Another thing many post-modern states have managed to do is allow people their strongly rhythmic music, for people have chosen to make it almost exclusively about romantic love. It has, however, inevitably had political content, but that has proven to be ok because the postmodern state has been able to commodify political rebelliousness, so that it is a marketing tool ("Work in retail, pay rent and taxes, but stick it to the many by buying a Che t-shirt and a Rage Against the Machine CD") rather than an actual threat to power. Once free speech was proven safe for the state, rhythm could flourish.


----------



## millionrainbows

science said:


> To be fair to the modern state, as opposed to its forerunners from the Bronze Age through the Enlightenment, the modern state has learned to incorporate a lot of elements formerly characteristic of religion.
> 
> One of those is the old style hymns, the kind that were permissible for religions in agricultural states. Many of the national anthems are like that.


We should emphasize the hymn as individual expression, not as an assimilated commodity. As you will read in my latest posts and blog, "man-made" hymns sprang directly from the people, in dissent against the rigid Church of England. Folk-derived music has been perceived as a threat by The State as recently as the 1950s in Amerika, where Pete Seeger's anthem "This Land Is Your Land" was considered communist, and "If I Had a Hammer" was thought to refer to the Soviet hammer and sickle.



science said:


> But another is rhythm and dance: drill and marching are important ways that modern states increase the loyalty of their soldiers in particular. The parade is the secular-modern-state's version of the old religious processions.

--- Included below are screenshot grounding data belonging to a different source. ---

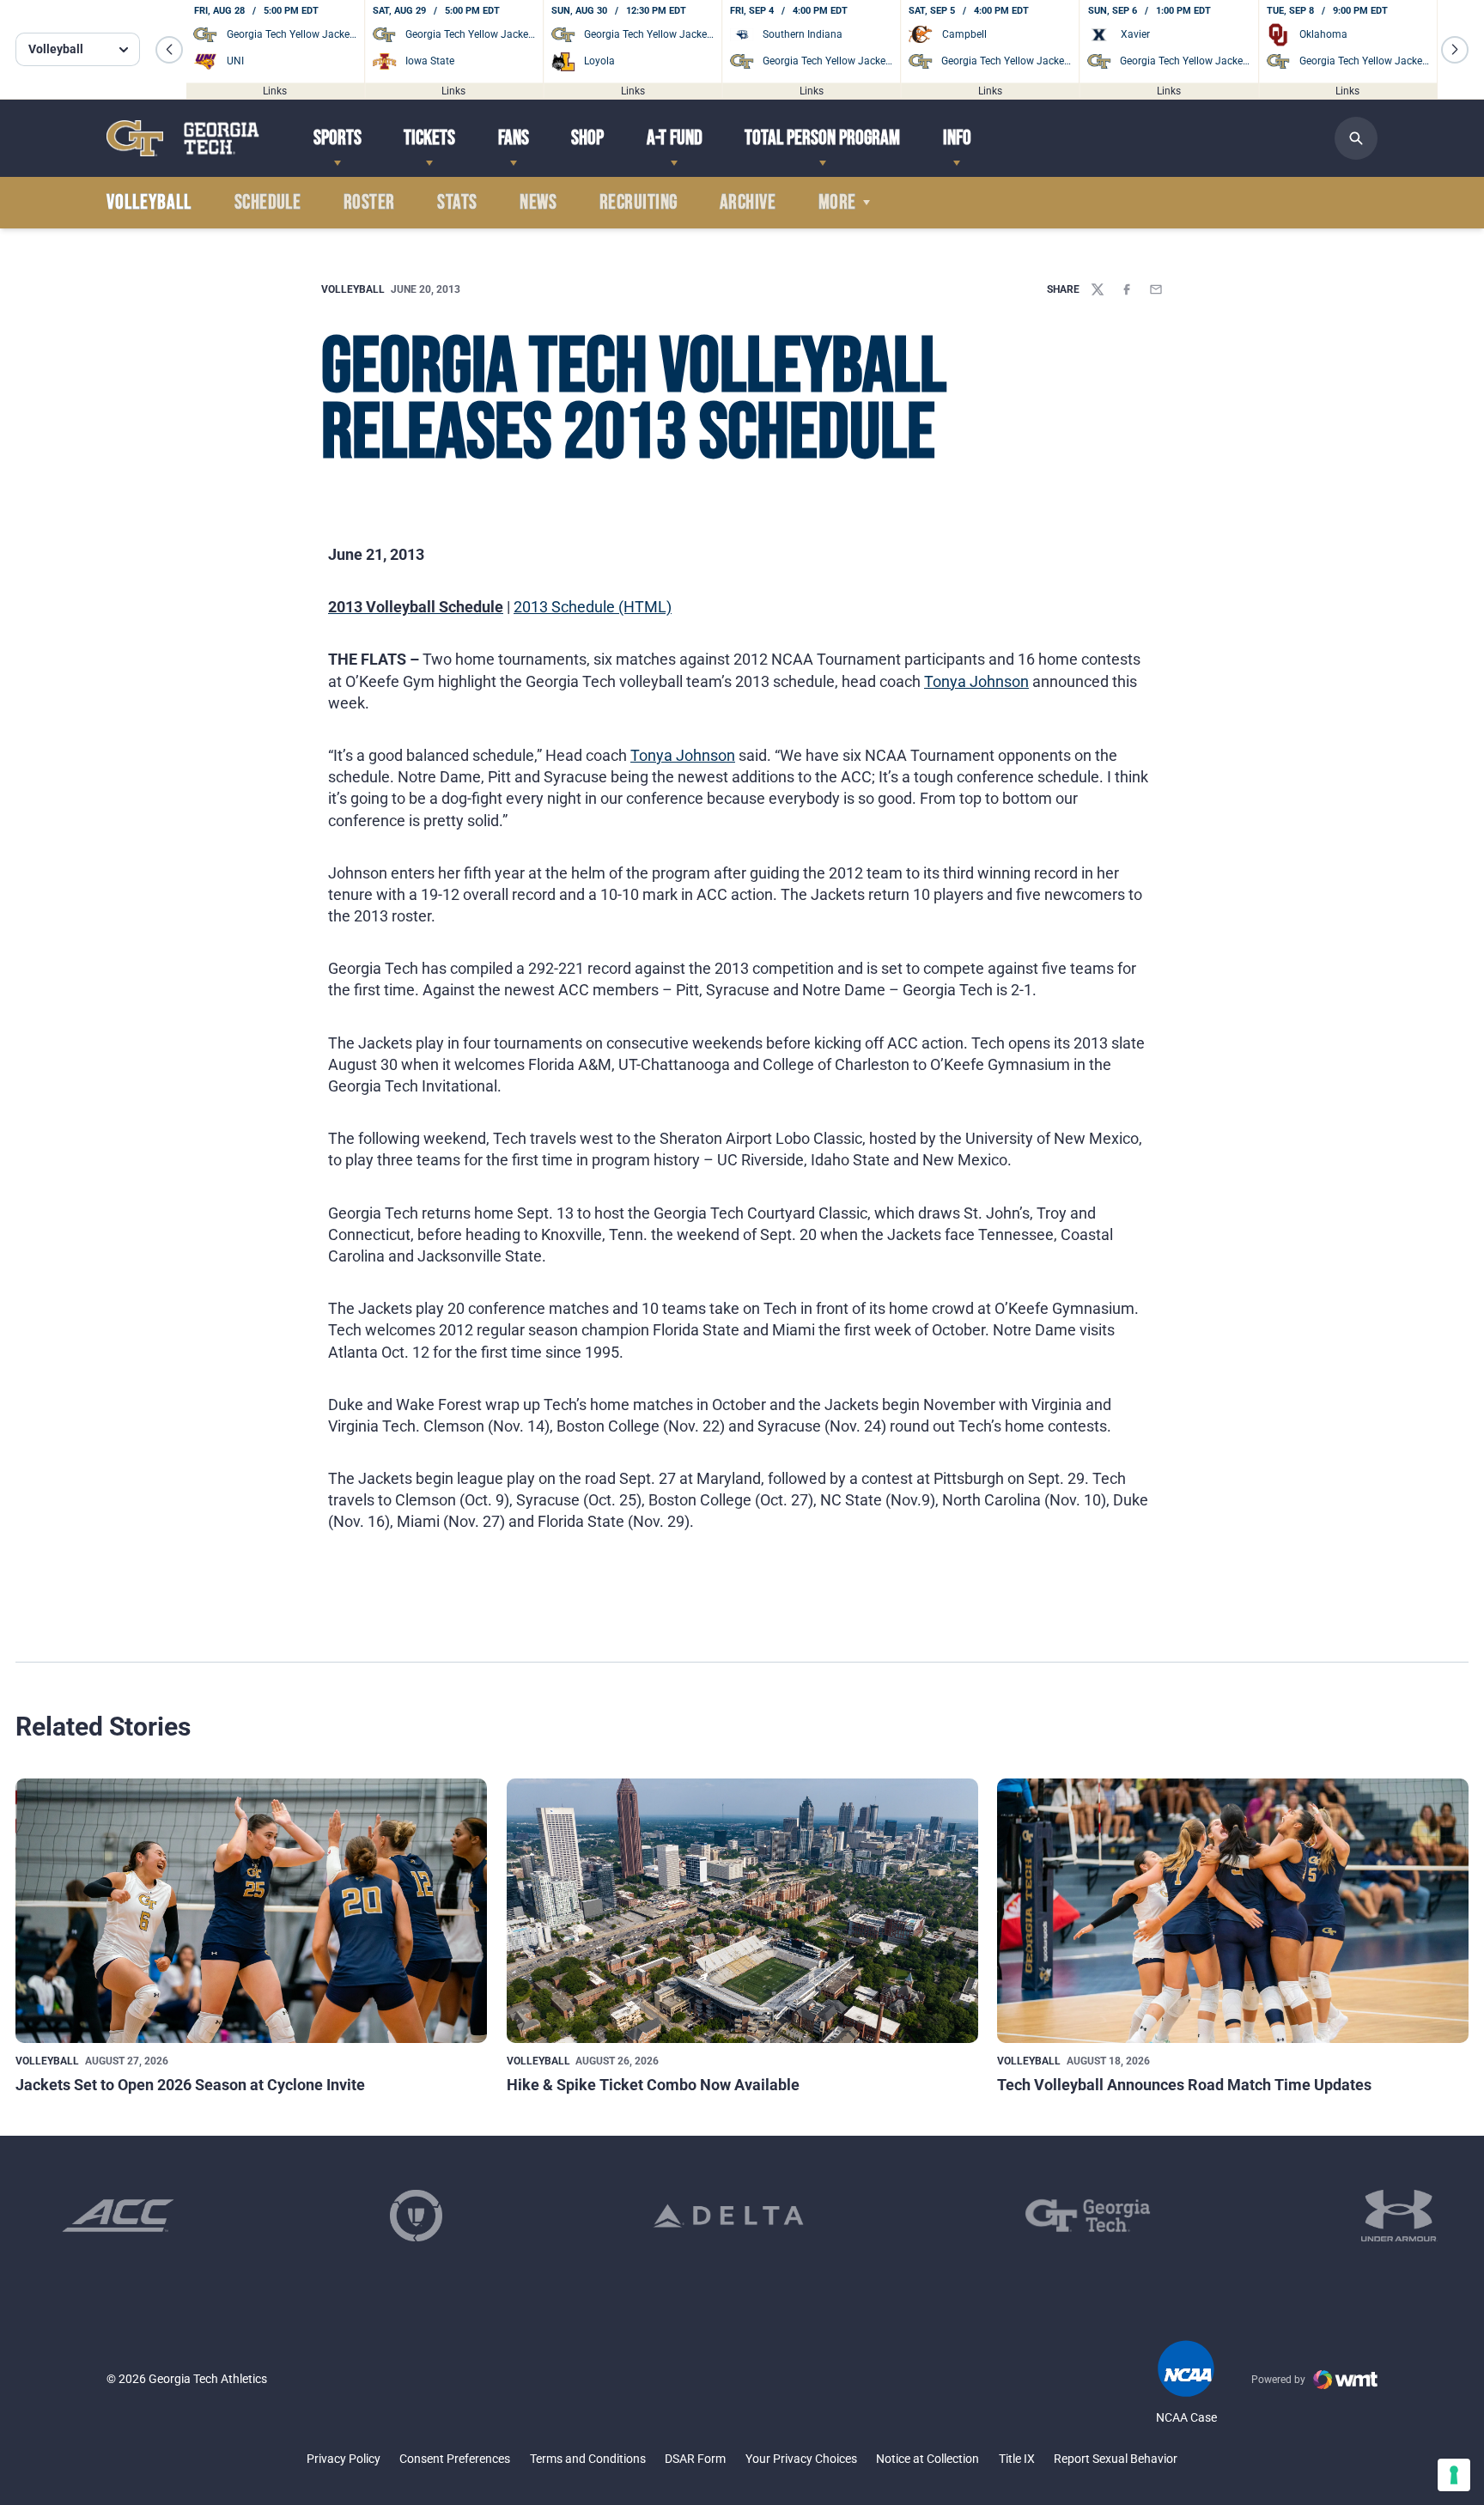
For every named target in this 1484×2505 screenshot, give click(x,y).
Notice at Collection (927, 2458)
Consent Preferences (454, 2458)
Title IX (1017, 2458)
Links (275, 90)
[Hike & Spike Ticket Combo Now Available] (742, 1911)
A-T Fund (674, 137)
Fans (513, 137)
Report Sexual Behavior (1115, 2458)
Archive (747, 202)
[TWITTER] (1097, 289)
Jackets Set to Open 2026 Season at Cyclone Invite (190, 2085)
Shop (587, 137)
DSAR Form (695, 2458)
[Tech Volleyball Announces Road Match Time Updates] (1233, 1911)
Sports (337, 137)
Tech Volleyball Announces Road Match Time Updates (1184, 2085)
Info (957, 137)
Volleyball (353, 289)
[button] (169, 50)
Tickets (429, 137)
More (837, 202)
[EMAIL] (1156, 289)
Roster (369, 202)
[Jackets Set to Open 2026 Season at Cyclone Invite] (251, 1911)
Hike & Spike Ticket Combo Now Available (653, 2085)
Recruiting (638, 202)
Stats (457, 202)
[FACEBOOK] (1127, 289)
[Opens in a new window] (118, 2215)
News (538, 202)
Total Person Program (822, 137)
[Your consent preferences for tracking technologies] (1454, 2475)
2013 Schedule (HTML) (593, 607)
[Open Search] (1356, 138)
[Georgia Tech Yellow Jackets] (182, 137)
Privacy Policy (343, 2458)
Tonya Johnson (976, 681)
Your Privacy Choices (801, 2458)
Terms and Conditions (588, 2458)
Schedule (267, 202)
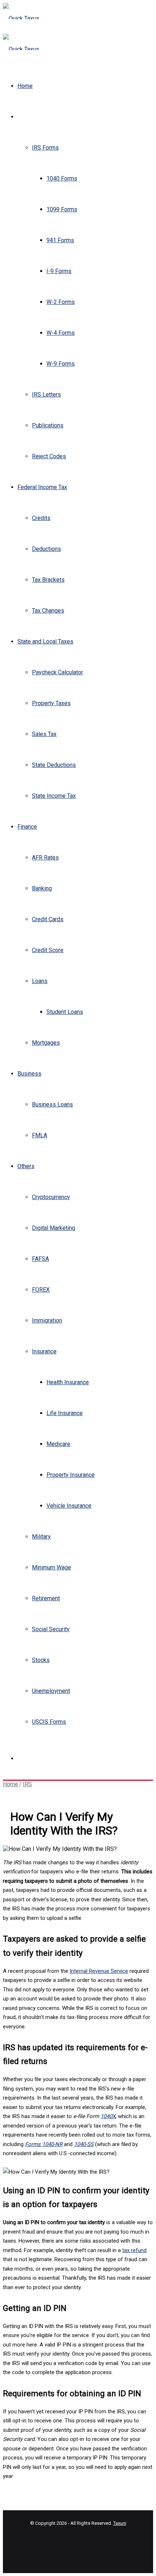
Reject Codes (49, 456)
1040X (107, 2116)
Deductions (46, 548)
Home (25, 85)
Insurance (44, 1351)
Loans (40, 981)
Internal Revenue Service (99, 1971)
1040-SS (84, 2144)
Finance (27, 826)
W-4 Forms (60, 332)
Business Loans (52, 1104)
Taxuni (119, 2523)
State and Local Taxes (45, 641)
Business (29, 1073)
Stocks (41, 1660)
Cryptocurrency (51, 1197)
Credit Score (47, 950)
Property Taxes (51, 703)
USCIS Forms (49, 1721)
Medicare (58, 1444)
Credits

Uhh, I prefer to emphasize the _differences_ between marching and dancing. Western music is based on divisions of two (eighth note, quarter note, half note, etc) and there is no way to write a "3" division note into a simple time signature; we must use a "compound" signature such as 12/8.
African-derived music (jazz and blues) is based on divisions of the beat into 3. Western notation does not have a simple, normal way of writing this, unless you specify "shuffle feel" (vague), write in 12/8 (who counts to 12 in blues?) or clutter up the page with tedious triplet brackets.


----------



## science

millionrainbows said:


> We should emphasize the hymn as individual expression, not as an assimilated commodity. As you will read in my latest posts and blog, "man-made" hymns sprang directly from the people, in dissent against the rigid Church of England. Folk-derived music has been perceived as a threat by The State as recently as the 1950s in Amerika, where Pete Seeger's anthem "This Land Is Your Land" was considered communist, and "If I Had a Hammer" was thought to refer to the Soviet hammer and sickle.
> 
> Uhh, I prefer to emphasize the _differences_ between marching and dancing. Western music is based on divisions of two (eighth note, quarter note, half note, etc) and there is no way to write a "3" division note into a simple time signature; we must use a "compound" signature such as 12/8.
> African-derived music (jazz and blues) is based on divisions of the beat into 3. Western notation does not have a simple, normal way of writing this, unless you specify "shuffle feel" (vague), write in 12/8 (who counts to 12 in blues?) or clutter up the page with tedious triplet brackets.


The differences between marching and dancing are minor compared to the similarity both of form (people moving together) and of effect (people bonding together). Not all dances are triple time, and if I cared to watch many hours of the rituals of North Korea's mass games I'd probably find one in 3/4 time. The details of the meter are less important that the fact of movement together.

When folk music has been perceived as threatening, it has tended (especially before the modern state) to be more rhythmic than the state's official music. You can compare folk music to religious chant; shamanistic drumming to state music in societies like China, Korea, or Burma.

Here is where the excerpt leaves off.